Alpha is Sevendust's sixth album in a decade, and although the band has been through a few lineup changes and several switches in labels over those ten years, musically not much has changed.
They remain an aggressive new-metal band, occasionally flirting with anthemic melody and boasting slight hip-hop and funk flourishes on their rhythms, but they remain one devoted to precise, pummeling riffs that fuel endless tales of torment and angst.
That much was as true on 1997's Sevendust as it is on Alpha, the main difference between the two being an increased instrumental acumen on the latter, which happens to go hand in hand with a craftsmanlike song construction that relies on shifts of mood instead of hooks.
This makes Alpha less immediate and memorable than Sevendust's earlier work, which may not matter to listeners who just want to hear the band stretch out and play, as they do on the epic nine-minute "Burn," which cycles through atypical moody acoustic moments to furious blasts of guitars and then fades back down again.

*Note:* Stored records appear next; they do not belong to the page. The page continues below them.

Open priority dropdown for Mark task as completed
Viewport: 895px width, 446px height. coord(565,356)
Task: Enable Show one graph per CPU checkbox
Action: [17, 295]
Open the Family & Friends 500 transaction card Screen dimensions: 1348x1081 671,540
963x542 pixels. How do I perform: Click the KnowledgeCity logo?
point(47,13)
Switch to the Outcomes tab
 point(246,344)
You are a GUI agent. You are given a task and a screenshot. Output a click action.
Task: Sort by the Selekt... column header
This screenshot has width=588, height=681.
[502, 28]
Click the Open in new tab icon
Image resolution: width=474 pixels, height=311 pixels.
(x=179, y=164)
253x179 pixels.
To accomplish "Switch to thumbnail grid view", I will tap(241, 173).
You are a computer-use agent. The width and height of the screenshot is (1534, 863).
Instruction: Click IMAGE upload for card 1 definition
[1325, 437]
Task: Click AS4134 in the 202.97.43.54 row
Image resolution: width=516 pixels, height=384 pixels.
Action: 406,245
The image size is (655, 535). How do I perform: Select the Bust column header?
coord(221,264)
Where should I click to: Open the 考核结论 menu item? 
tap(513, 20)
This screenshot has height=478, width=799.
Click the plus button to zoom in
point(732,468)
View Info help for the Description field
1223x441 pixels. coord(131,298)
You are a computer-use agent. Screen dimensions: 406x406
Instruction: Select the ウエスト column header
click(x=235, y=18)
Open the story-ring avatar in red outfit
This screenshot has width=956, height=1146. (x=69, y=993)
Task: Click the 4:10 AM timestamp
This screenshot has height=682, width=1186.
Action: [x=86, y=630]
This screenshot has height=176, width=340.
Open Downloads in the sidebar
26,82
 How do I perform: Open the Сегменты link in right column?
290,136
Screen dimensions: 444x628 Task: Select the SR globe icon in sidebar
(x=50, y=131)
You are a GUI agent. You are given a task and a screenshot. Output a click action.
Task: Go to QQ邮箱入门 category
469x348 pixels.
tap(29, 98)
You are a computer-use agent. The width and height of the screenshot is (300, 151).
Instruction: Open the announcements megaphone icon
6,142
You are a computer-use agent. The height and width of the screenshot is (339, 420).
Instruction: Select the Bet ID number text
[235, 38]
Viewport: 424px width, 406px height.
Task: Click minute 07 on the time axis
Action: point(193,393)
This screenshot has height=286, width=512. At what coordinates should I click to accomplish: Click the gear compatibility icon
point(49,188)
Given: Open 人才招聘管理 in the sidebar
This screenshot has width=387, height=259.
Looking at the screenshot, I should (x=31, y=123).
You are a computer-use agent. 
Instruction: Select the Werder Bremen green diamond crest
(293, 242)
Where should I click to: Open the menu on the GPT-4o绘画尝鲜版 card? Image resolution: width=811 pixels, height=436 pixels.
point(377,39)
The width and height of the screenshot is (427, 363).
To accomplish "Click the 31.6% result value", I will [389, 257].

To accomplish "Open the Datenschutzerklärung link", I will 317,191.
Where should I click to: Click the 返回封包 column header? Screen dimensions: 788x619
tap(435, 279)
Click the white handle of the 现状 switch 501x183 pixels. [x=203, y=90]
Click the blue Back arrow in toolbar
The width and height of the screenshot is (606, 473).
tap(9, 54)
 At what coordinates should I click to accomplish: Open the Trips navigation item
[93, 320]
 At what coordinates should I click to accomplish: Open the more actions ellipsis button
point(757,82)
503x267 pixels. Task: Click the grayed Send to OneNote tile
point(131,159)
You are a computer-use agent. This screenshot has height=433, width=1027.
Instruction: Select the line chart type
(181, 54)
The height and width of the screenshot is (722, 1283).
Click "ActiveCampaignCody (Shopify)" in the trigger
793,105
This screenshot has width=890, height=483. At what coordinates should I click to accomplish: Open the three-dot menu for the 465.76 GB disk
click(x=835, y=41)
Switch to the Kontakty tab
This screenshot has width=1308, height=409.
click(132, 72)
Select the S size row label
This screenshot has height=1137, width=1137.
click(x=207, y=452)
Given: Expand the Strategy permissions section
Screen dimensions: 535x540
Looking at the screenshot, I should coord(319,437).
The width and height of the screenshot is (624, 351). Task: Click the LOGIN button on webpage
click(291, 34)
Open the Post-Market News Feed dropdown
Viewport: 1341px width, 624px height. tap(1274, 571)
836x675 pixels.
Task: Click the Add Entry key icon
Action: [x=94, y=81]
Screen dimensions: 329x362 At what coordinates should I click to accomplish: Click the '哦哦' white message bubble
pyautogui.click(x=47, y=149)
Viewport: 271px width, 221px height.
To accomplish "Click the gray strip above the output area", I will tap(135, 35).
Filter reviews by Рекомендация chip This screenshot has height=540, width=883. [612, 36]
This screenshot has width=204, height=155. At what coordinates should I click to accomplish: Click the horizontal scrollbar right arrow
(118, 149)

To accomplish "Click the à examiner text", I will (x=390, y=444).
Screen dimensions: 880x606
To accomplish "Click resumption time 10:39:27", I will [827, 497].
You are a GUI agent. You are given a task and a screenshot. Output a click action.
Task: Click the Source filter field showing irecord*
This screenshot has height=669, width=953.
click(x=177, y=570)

Such control is admirable, but the song itself doesn't stick in memory, but that's also true of such bracing assaults as the visceral opener, "Deathstar," which has plenty of force but doesn't leave much of an impression.
And that's true of Alpha as a whole: it's the work of a veteran alt-metal band that hasn't expanded their range but instead focused on their primal strengths to the extent that they've lost their capability to surprise either themselves or their audience.